Discussing the Break
Unfortunately, many a girl can’t keep from going into long agonizing discussions of “how washed up we are.” She may torment the boy with embarrassing questions such as, “What did I do to lose your love?” She may beg him to reconsider and take her back again. Such fanning of dead ashes rarely makes a relationship burst into flame again. On the contrary, it usually makes the break even more necessary for the boy and more difficult for the girl.
Some couples find that they can discuss their relationship without rancor, and decide in a friendly fashion that it’s time to break up. They try to understand what led up to their break so that the experience can give them insight. Sometimes such a couple end up as friends.
Easing Off
An increasing number of young people seem to have such good rapport with each other that they can sense when their friendship should shift to another basis. These are usually mature individuals who have learned that friendships change as one develops, and that not all relationships last indefinitely. A boy and girl can recognize that although their friendship has been something special, with changed feelings and interests it has become pointless. Then it is that they can break off mutually without hurting one another.

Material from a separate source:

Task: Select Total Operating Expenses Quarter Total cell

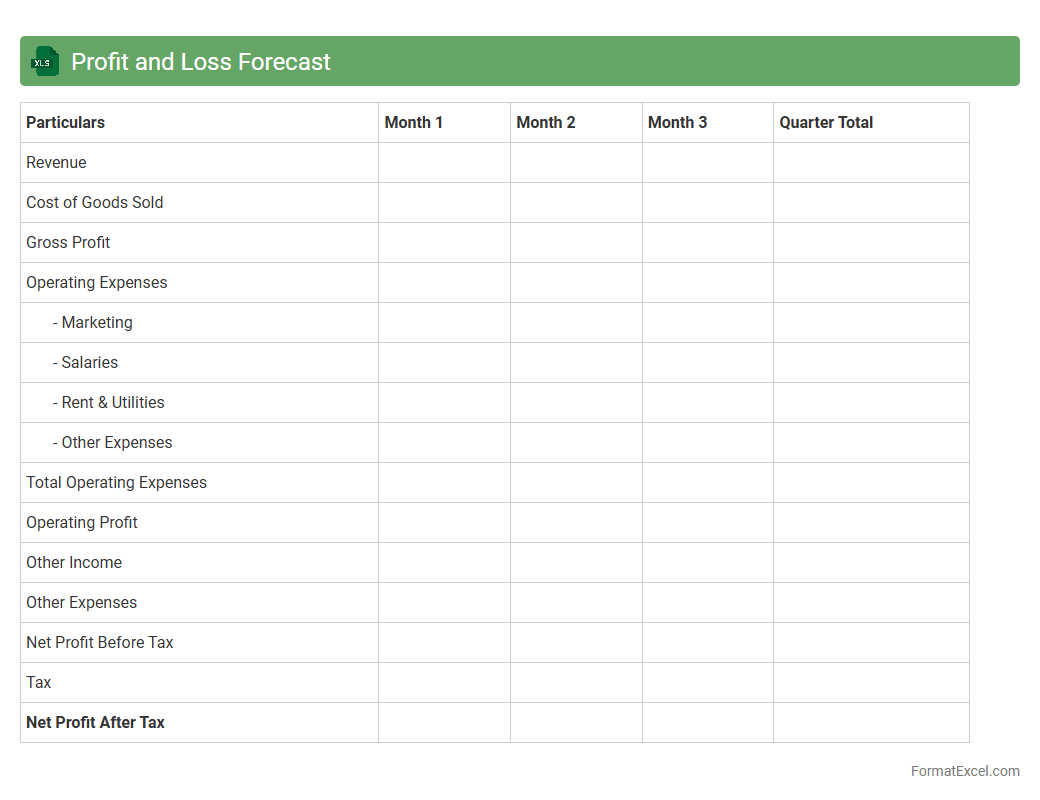Action: tap(871, 482)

These are the young people who often can help each other get back into circulation again after the breakup. Returning to the social whirl is a difficult step for many boys and for most girls, regardless of whether the end of the affair was painful or easy.
BACK IN CIRCULATION AGAIN
After a couple break off, there is something of an interval before either of them becomes re-established as a member of the dating crowd again. If they themselves can accept their breaking up fairly well, they can help each other get back into circulation once more in a number of ways.
Mary can let her friends know that she’s at the point of breaking off with Tom. Then, as certain of her girl friends express an interest in him, she, more easily than anyone else, can arrange a date between them. Similarly, Tom could arrange a double date with Jack who’s long had a yen for Mary. In the course of the date Tom can see to it that Jack and Mary get acquainted. If Tom and Mary still like each other, they can be of great mutual support during the trying period of transition until each of them begins to date again.

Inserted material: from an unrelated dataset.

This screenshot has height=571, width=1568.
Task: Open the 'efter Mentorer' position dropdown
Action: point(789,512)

If the break has been painful, full of recriminations and regrets, then a couple may have to face the double problem of getting over their emotional scars and re-establishing themselves as best they can without each other’s help.

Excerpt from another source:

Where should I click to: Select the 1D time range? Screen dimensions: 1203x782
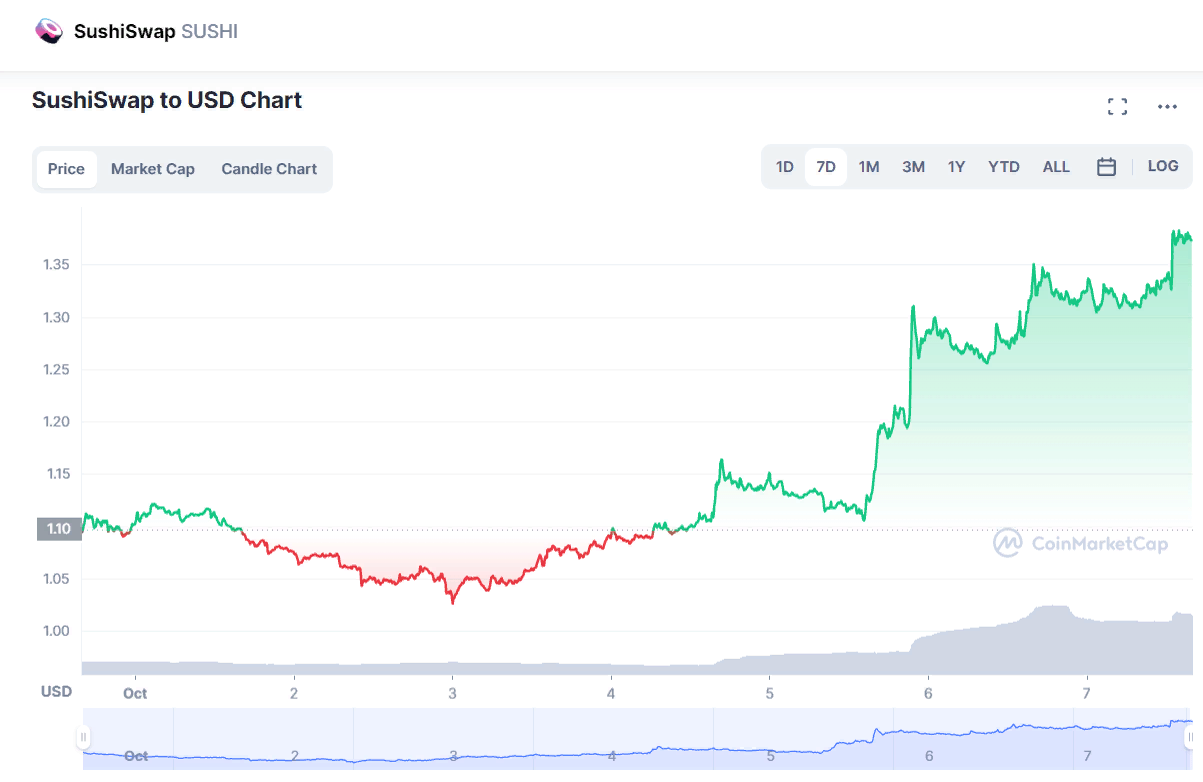[x=785, y=167]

Both of them may need a period of relative solitude in which to get back on their feet emotionally. They will devote more time to work, to friendships with members of their own sex, to activities with their families, until interest in dating again develops. Then they will let others know they are ready to accept invitations again that may lead to dating. Sometimes, going to another community for a while, visiting a relative, taking a trip or a vacation, helps a person get over a broken love affair and find himself or herself again.